▶ [WORK TO BE COMPLETED] Convert the items below into a JSON list of strings, one string per line, leaving out blank lines.

Items from a data source:
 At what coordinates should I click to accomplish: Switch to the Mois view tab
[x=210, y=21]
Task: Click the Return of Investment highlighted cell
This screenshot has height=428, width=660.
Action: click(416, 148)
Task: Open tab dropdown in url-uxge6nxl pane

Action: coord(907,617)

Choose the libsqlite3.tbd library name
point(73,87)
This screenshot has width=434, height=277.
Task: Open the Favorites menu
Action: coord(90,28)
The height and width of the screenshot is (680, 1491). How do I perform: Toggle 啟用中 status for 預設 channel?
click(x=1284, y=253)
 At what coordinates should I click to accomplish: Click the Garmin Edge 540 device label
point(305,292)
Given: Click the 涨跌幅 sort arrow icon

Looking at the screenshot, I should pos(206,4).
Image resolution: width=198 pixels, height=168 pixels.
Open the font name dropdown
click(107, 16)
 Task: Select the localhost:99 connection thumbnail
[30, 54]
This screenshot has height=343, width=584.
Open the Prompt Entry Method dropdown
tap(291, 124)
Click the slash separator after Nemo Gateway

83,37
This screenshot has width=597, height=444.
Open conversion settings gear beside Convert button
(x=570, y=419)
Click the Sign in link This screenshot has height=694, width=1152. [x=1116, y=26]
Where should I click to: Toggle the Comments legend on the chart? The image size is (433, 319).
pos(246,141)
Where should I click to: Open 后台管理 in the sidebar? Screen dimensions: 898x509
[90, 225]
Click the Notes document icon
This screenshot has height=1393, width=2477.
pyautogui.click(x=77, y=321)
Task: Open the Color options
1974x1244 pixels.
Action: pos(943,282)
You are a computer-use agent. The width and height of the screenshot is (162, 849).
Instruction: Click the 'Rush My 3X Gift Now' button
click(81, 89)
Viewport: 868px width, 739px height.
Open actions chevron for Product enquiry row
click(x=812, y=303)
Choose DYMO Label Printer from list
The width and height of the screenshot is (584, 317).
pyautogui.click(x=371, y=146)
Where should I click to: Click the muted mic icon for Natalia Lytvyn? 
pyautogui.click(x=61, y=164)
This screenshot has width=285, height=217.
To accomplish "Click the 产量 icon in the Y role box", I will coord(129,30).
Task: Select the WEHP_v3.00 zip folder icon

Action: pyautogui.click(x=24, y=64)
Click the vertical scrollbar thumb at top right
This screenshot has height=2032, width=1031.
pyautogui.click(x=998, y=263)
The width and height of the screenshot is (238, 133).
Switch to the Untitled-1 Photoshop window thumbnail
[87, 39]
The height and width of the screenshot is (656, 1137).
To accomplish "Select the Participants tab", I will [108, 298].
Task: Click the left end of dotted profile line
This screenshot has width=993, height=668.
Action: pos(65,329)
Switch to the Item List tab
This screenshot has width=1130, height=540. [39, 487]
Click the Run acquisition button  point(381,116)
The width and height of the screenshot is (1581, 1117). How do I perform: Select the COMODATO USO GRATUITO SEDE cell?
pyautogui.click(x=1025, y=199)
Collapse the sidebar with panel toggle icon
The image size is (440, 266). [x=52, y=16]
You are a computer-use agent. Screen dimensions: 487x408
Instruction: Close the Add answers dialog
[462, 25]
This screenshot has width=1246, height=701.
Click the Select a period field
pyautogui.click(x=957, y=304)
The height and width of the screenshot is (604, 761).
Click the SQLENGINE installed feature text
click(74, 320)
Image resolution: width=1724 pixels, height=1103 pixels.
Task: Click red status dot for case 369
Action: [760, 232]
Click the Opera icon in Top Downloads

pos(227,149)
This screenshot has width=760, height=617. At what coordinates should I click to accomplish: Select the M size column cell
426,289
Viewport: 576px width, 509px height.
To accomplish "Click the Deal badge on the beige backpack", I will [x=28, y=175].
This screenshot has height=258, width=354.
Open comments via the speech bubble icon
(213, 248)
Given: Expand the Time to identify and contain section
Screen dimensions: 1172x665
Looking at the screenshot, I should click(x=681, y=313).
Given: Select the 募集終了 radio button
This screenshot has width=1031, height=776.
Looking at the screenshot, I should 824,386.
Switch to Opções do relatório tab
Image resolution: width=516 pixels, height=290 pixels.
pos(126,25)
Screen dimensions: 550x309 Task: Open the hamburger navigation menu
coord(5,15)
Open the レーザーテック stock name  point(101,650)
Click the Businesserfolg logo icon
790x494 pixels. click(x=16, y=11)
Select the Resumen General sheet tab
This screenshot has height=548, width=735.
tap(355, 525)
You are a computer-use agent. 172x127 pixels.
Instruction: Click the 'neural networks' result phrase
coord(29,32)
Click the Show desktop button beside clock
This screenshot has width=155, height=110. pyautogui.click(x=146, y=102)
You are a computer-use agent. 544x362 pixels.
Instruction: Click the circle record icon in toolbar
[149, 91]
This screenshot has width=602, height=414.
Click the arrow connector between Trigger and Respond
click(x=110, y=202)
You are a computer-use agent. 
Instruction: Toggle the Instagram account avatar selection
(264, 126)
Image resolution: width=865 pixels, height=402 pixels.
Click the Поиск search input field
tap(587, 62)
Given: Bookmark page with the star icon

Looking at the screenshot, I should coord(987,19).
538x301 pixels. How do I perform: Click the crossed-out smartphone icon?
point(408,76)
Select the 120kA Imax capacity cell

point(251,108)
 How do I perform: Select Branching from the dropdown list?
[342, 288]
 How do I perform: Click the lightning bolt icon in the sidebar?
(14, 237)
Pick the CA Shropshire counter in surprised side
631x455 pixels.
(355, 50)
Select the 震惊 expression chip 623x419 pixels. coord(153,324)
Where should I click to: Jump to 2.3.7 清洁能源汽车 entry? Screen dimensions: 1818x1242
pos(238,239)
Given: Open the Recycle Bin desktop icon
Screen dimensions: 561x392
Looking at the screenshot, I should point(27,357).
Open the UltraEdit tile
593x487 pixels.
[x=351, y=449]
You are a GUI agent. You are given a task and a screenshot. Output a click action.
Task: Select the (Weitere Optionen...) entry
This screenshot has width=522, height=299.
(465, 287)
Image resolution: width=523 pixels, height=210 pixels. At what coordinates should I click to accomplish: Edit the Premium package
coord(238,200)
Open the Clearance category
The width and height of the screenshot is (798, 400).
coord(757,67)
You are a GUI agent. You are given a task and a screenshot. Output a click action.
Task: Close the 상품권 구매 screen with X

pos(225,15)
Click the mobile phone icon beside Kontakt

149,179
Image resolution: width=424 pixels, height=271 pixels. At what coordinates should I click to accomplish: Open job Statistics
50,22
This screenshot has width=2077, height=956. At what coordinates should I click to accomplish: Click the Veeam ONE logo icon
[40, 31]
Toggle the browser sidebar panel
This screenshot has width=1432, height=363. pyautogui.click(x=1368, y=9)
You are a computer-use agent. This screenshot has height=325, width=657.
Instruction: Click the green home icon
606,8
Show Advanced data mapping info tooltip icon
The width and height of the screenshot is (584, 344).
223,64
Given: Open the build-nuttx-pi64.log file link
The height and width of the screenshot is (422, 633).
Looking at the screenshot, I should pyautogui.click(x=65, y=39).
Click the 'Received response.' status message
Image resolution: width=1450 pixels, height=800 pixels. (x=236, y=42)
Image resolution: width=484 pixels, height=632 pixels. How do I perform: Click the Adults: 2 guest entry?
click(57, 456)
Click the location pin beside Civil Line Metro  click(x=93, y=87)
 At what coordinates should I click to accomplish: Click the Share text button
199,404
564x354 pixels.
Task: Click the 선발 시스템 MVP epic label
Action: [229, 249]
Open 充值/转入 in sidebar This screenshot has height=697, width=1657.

▶ [PROBLEM SOLUTION]
[
  " At what coordinates should I click to accomplish: Switch to the Mois view tab",
  "[x=210, y=21]",
  "Task: Click the Return of Investment highlighted cell",
  "This screenshot has height=428, width=660.",
  "Action: click(416, 148)",
  "Task: Open tab dropdown in url-uxge6nxl pane",
  "Action: coord(907,617)",
  "Choose the libsqlite3.tbd library name",
  "point(73,87)",
  "This screenshot has width=434, height=277.",
  "Task: Open the Favorites menu",
  "Action: coord(90,28)",
  "The height and width of the screenshot is (680, 1491). How do I perform: Toggle 啟用中 status for 預設 channel?",
  "click(x=1284, y=253)",
  " At what coordinates should I click to accomplish: Click the Garmin Edge 540 device label",
  "point(305,292)",
  "Given: Click the 涨跌幅 sort arrow icon",
  "Looking at the screenshot, I should pos(206,4).",
  "Image resolution: width=198 pixels, height=168 pixels.",
  "Open the font name dropdown",
  "click(107, 16)",
  " Task: Select the localhost:99 connection thumbnail",
  "[30, 54]",
  "This screenshot has height=343, width=584.",
  "Open the Prompt Entry Method dropdown",
  "tap(291, 124)",
  "Click the slash separator after Nemo Gateway",
  "83,37",
  "This screenshot has width=597, height=444.",
  "Open conversion settings gear beside Convert button",
  "(x=570, y=419)",
  "Click the Sign in link This screenshot has height=694, width=1152. [x=1116, y=26]",
  "Where should I click to: Toggle the Comments legend on the chart? The image size is (433, 319).",
  "pos(246,141)",
  "Where should I click to: Open 后台管理 in the sidebar? Screen dimensions: 898x509",
  "[90, 225]",
  "Click the Notes document icon",
  "This screenshot has height=1393, width=2477.",
  "pyautogui.click(x=77, y=321)",
  "Task: Open the Color options",
  "1974x1244 pixels.",
  "Action: pos(943,282)",
  "You are a computer-use agent. The width and height of the screenshot is (162, 849).",
  "Instruction: Click the 'Rush My 3X Gift Now' button",
  "click(81, 89)",
  "Viewport: 868px width, 739px height.",
  "Open actions chevron for Product enquiry row",
  "click(x=812, y=303)",
  "Choose DYMO Label Printer from list",
  "The width and height of the screenshot is (584, 317).",
  "pyautogui.click(x=371, y=146)",
  "Where should I click to: Click the muted mic icon for Natalia Lytvyn? ",
  "pyautogui.click(x=61, y=164)",
  "This screenshot has width=285, height=217.",
  "To accomplish \"Click the 产量 icon in the Y role box\", I will coord(129,30).",
  "Task: Select the WEHP_v3.00 zip folder icon",
  "Action: pyautogui.click(x=24, y=64)",
  "Click the vertical scrollbar thumb at top right",
  "This screenshot has height=2032, width=1031.",
  "pyautogui.click(x=998, y=263)",
  "The width and height of the screenshot is (238, 133).",
  "Switch to the Untitled-1 Photoshop window thumbnail",
  "[87, 39]",
  "The height and width of the screenshot is (656, 1137).",
  "To accomplish \"Select the Participants tab\", I will [108, 298].",
  "Task: Click the left end of dotted profile line",
  "This screenshot has width=993, height=668.",
  "Action: pos(65,329)",
  "Switch to the Item List tab",
  "This screenshot has width=1130, height=540. [39, 487]",
  "Click the Run acquisition button  point(381,116)",
  "The width and height of the screenshot is (1581, 1117). How do I perform: Select the COMODATO USO GRATUITO SEDE cell?",
  "pyautogui.click(x=1025, y=199)",
  "Collapse the sidebar with panel toggle icon",
  "The image size is (440, 266). [x=52, y=16]",
  "You are a computer-use agent. Screen dimensions: 487x408",
  "Instruction: Close the Add answers dialog",
  "[462, 25]",
  "This screenshot has width=1246, height=701.",
  "Click the Select a period field",
  "pyautogui.click(x=957, y=304)",
  "The height and width of the screenshot is (604, 761).",
  "Click the SQLENGINE installed feature text",
  "click(74, 320)",
  "Image resolution: width=1724 pixels, height=1103 pixels.",
  "Task: Click red status dot for case 369",
  "Action: [760, 232]",
  "Click the Opera icon in Top Downloads",
  "pos(227,149)",
  "This screenshot has width=760, height=617. At what coordinates should I click to accomplish: Select the M size column cell",
  "426,289",
  "Viewport: 576px width, 509px height.",
  "To accomplish \"Click the Deal badge on the beige backpack\", I will [x=28, y=175].",
  "This screenshot has height=258, width=354.",
  "Open comments via the speech bubble icon",
  "(213, 248)",
  "Given: Expand the Time to identify and contain section",
  "Screen dimensions: 1172x665",
  "Looking at the screenshot, I should click(x=681, y=313).",
  "Given: Select the 募集終了 radio button",
  "This screenshot has width=1031, height=776.",
  "Looking at the screenshot, I should 824,386.",
  "Switch to Opções do relatório tab",
  "Image resolution: width=516 pixels, height=290 pixels.",
  "pos(126,25)",
  "Screen dimensions: 550x309 Task: Open the hamburger navigation menu",
  "coord(5,15)",
  "Open the レーザーテック stock name  point(101,650)",
  "Click the Businesserfolg logo icon",
  "790x494 pixels. click(x=16, y=11)",
  "Select the Resumen General sheet tab",
  "This screenshot has height=548, width=735.",
  "tap(355, 525)",
  "You are a computer-use agent. 172x127 pixels.",
  "Instruction: Click the 'neural networks' result phrase",
  "coord(29,32)",
  "Click the Show desktop button beside clock",
  "This screenshot has width=155, height=110. pyautogui.click(x=146, y=102)",
  "You are a computer-use agent. 544x362 pixels.",
  "Instruction: Click the circle record icon in toolbar",
  "[149, 91]",
  "This screenshot has width=602, height=414.",
  "Click the arrow connector between Trigger and Respond",
  "click(x=110, y=202)",
  "You are a computer-use agent. ",
  "Instruction: Toggle the Instagram account avatar selection",
  "(264, 126)",
  "Image resolution: width=865 pixels, height=402 pixels.",
  "Click the Поиск search input field",
  "tap(587, 62)",
  "Given: Bookmark page with the star icon",
  "Looking at the screenshot, I should coord(987,19).",
  "538x301 pixels. How do I perform: Click the crossed-out smartphone icon?",
  "point(408,76)",
  "Select the 120kA Imax capacity cell",
  "point(251,108)",
  " How do I perform: Select Branching from the dropdown list?",
  "[342, 288]",
  " How do I perform: Click the lightning bolt icon in the sidebar?",
  "(14, 237)",
  "Pick the CA Shropshire counter in surprised side",
  "631x455 pixels.",
  "(355, 50)",
  "Select the 震惊 expression chip 623x419 pixels. coord(153,324)",
  "Where should I click to: Jump to 2.3.7 清洁能源汽车 entry? Screen dimensions: 1818x1242",
  "pos(238,239)",
  "Given: Open the Recycle Bin desktop icon",
  "Screen dimensions: 561x392",
  "Looking at the screenshot, I should point(27,357).",
  "Open the UltraEdit tile",
  "593x487 pixels.",
  "[x=351, y=449]",
  "You are a GUI agent. You are given a task and a screenshot. Output a click action.",
  "Task: Select the (Weitere Optionen...) entry",
  "This screenshot has width=522, height=299.",
  "(465, 287)",
  "Image resolution: width=523 pixels, height=210 pixels. At what coordinates should I click to accomplish: Edit the Premium package",
  "coord(238,200)",
  "Open the Clearance category",
  "The width and height of the screenshot is (798, 400).",
  "coord(757,67)",
  "You are a GUI agent. You are given a task and a screenshot. Output a click action.",
  "Task: Close the 상품권 구매 screen with X",
  "pos(225,15)",
  "Click the mobile phone icon beside Kontakt",
  "149,179",
  "Image resolution: width=424 pixels, height=271 pixels. At what coordinates should I click to accomplish: Open job Statistics",
  "50,22",
  "This screenshot has width=2077, height=956. At what coordinates should I click to accomplish: Click the Veeam ONE logo icon",
  "[40, 31]",
  "Toggle the browser sidebar panel",
  "This screenshot has width=1432, height=363. pyautogui.click(x=1368, y=9)",
  "You are a computer-use agent. This screenshot has height=325, width=657.",
  "Instruction: Click the green home icon",
  "606,8",
  "Show Advanced data mapping info tooltip icon",
  "The width and height of the screenshot is (584, 344).",
  "223,64",
  "Given: Open the build-nuttx-pi64.log file link",
  "The height and width of the screenshot is (422, 633).",
  "Looking at the screenshot, I should pyautogui.click(x=65, y=39).",
  "Click the 'Received response.' status message",
  "Image resolution: width=1450 pixels, height=800 pixels. (x=236, y=42)",
  "Image resolution: width=484 pixels, height=632 pixels. How do I perform: Click the Adults: 2 guest entry?",
  "click(57, 456)",
  "Click the location pin beside Civil Line Metro  click(x=93, y=87)",
  " At what coordinates should I click to accomplish: Click the Share text button",
  "199,404",
  "564x354 pixels.",
  "Task: Click the 선발 시스템 MVP epic label",
  "Action: [229, 249]",
  "Open 充值/转入 in sidebar This screenshot has height=697, width=1657."
]